Stored entries
════════

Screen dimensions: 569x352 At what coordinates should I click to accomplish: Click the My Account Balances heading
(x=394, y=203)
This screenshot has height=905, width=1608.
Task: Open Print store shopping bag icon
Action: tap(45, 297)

════════

Work request: The response must restate every entry word for word.

Answer area:
Screen dimensions: 569x352 At what coordinates should I click to accomplish: Click the My Account Balances heading
(x=394, y=203)
This screenshot has height=905, width=1608.
Task: Open Print store shopping bag icon
Action: tap(45, 297)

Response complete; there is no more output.